EXERCISE - Using the listing below, copy exactly each line from the one that has "The image size is (543, 268)." through the one that has "You are a computer-use agent. Image"; omit the pictures.

============================================================

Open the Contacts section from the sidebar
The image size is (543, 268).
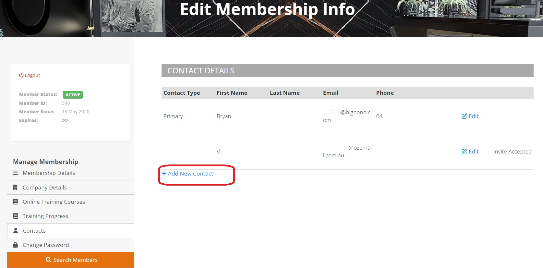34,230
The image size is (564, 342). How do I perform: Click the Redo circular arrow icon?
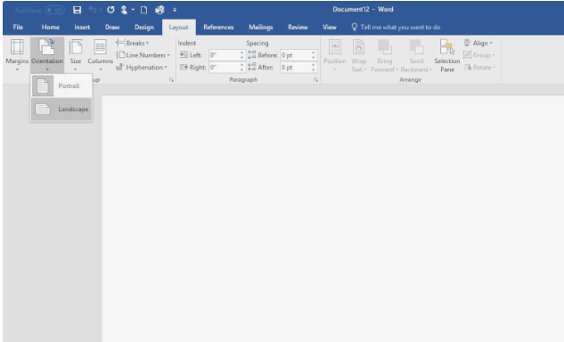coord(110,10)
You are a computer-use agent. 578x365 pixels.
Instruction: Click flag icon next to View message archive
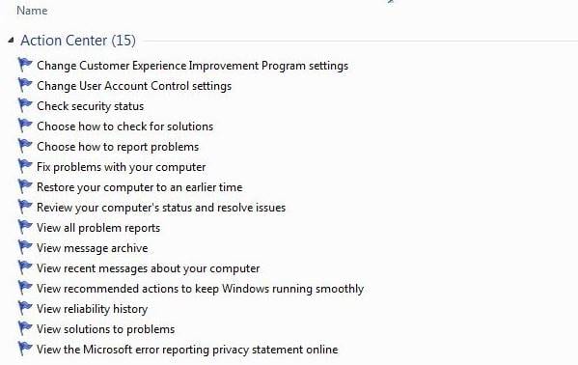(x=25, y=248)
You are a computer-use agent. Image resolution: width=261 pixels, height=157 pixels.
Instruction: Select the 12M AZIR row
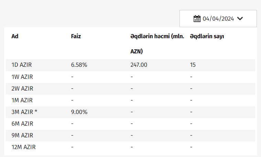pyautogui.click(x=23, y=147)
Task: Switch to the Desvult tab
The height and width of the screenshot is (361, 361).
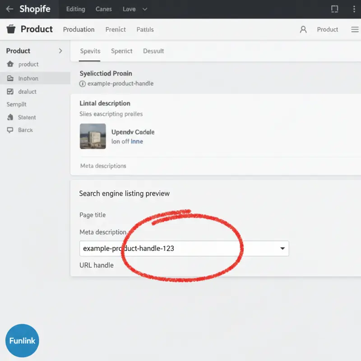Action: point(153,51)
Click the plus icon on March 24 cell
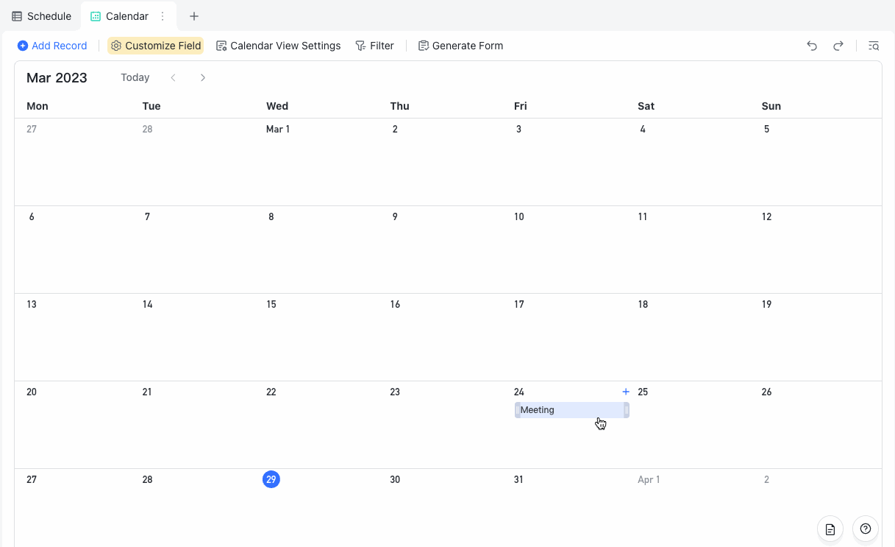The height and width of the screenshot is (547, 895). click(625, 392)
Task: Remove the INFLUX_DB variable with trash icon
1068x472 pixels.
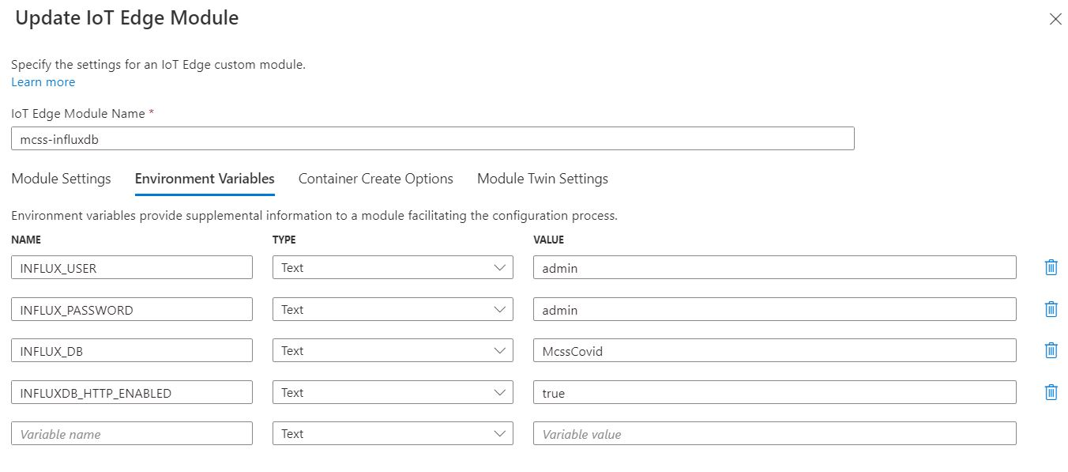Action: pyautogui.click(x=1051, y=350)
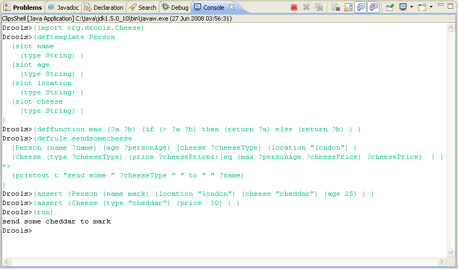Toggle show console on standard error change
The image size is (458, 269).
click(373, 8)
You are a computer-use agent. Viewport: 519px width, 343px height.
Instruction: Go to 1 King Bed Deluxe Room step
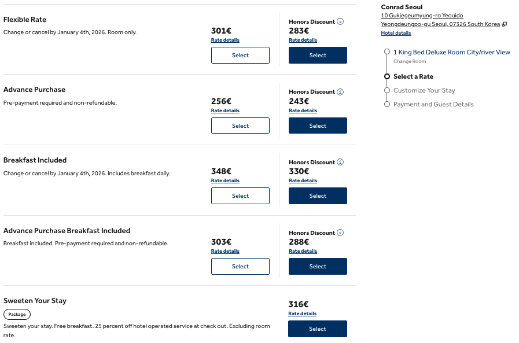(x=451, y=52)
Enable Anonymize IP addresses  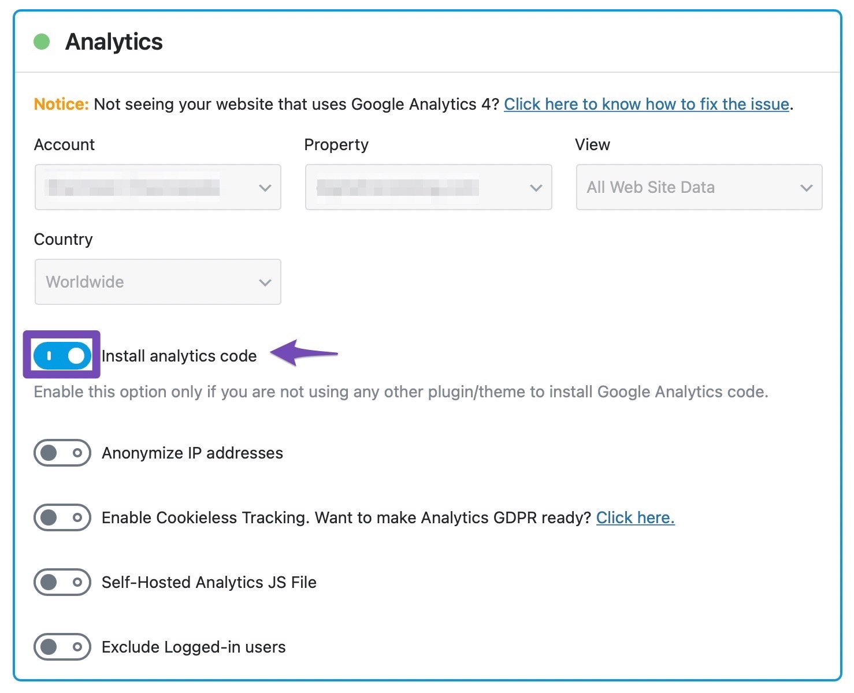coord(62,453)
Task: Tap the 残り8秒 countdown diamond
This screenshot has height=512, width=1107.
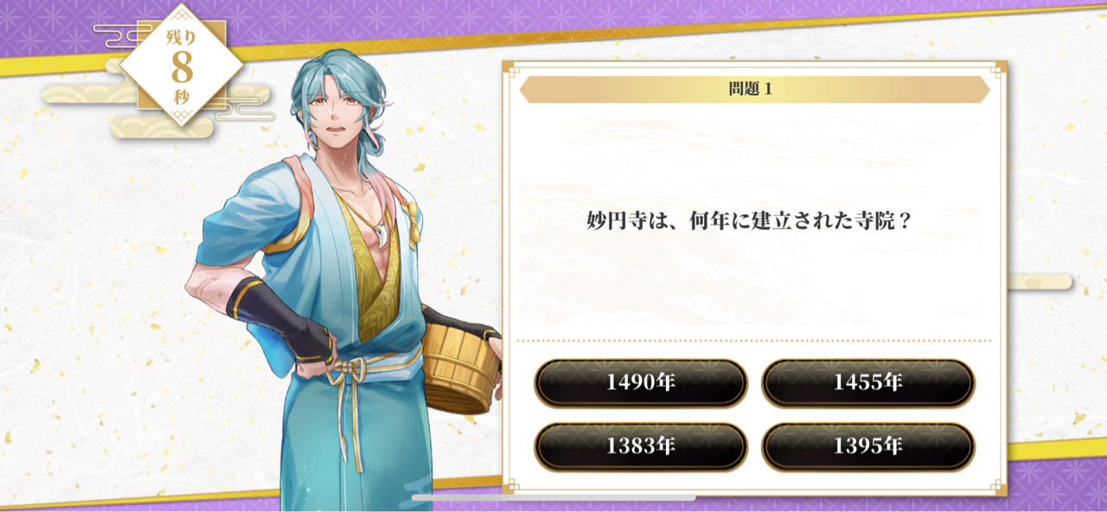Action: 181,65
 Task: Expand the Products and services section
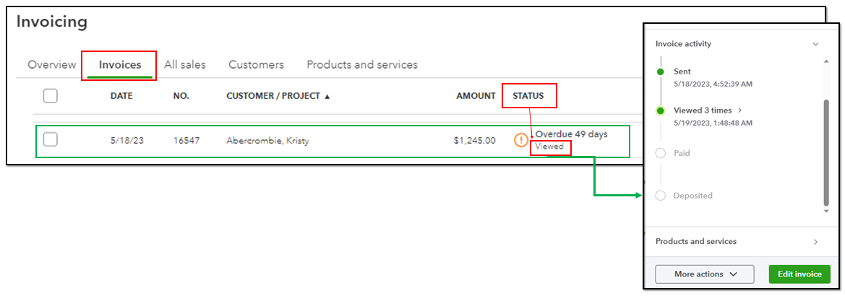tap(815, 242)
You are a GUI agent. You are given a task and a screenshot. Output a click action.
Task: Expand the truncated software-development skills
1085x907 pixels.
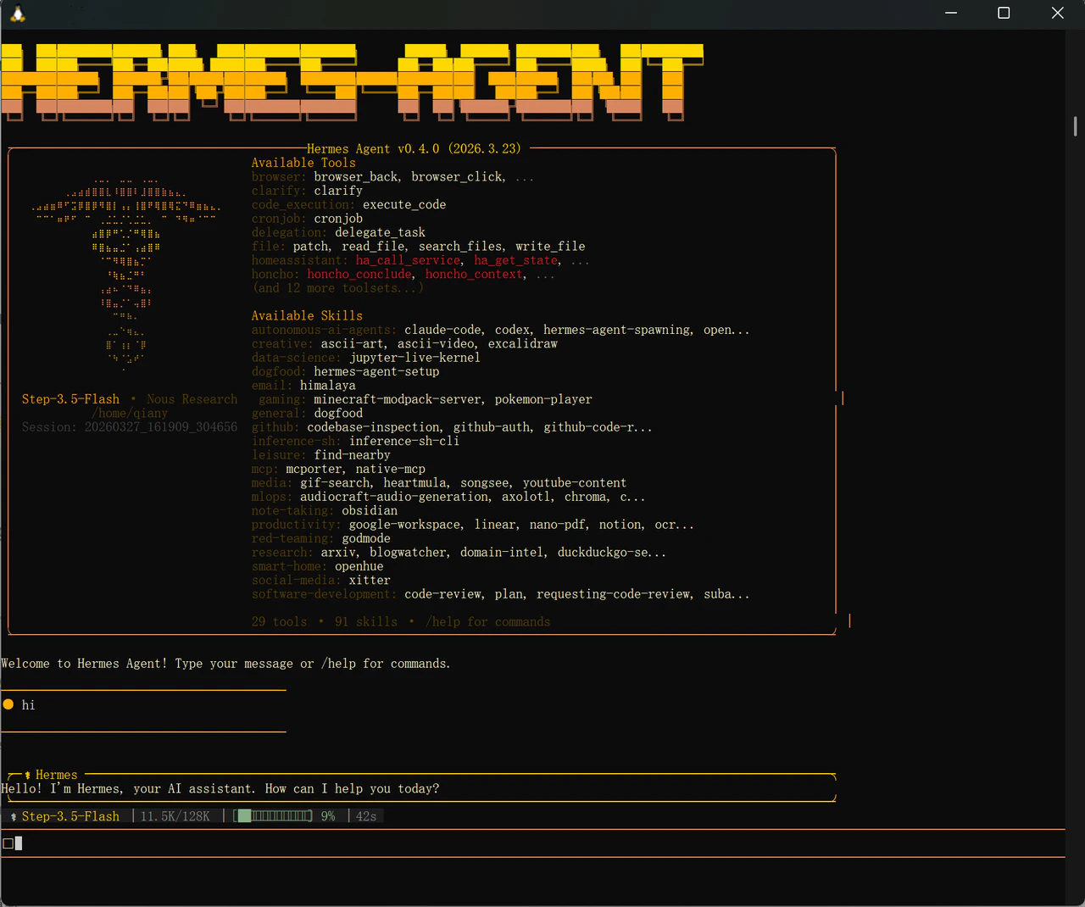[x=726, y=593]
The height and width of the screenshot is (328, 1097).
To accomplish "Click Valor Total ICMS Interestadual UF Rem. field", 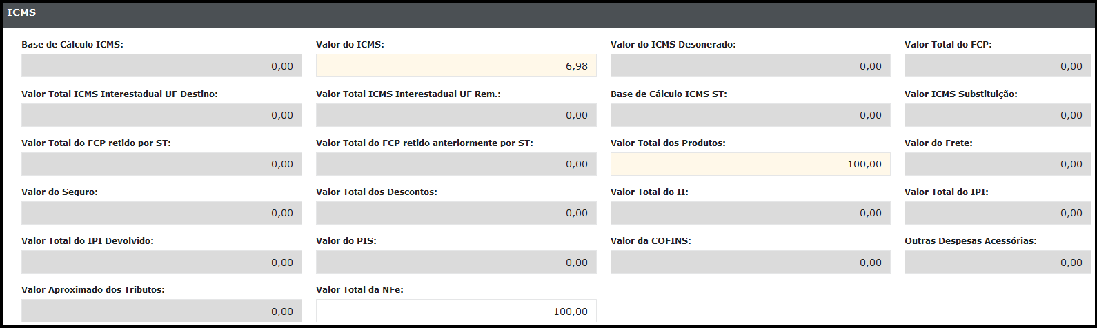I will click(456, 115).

============================================================

SOLVED PROBLEM -
The image size is (543, 268).
34,230
The image size is (564, 342). How do I perform: Click the Redo circular arrow icon?
coord(110,10)
You are a computer-use agent. 578x365 pixels.
Instruction: Click flag icon next to View message archive
(x=25, y=248)
You are a computer-use agent. Image resolution: width=261 pixels, height=157 pixels.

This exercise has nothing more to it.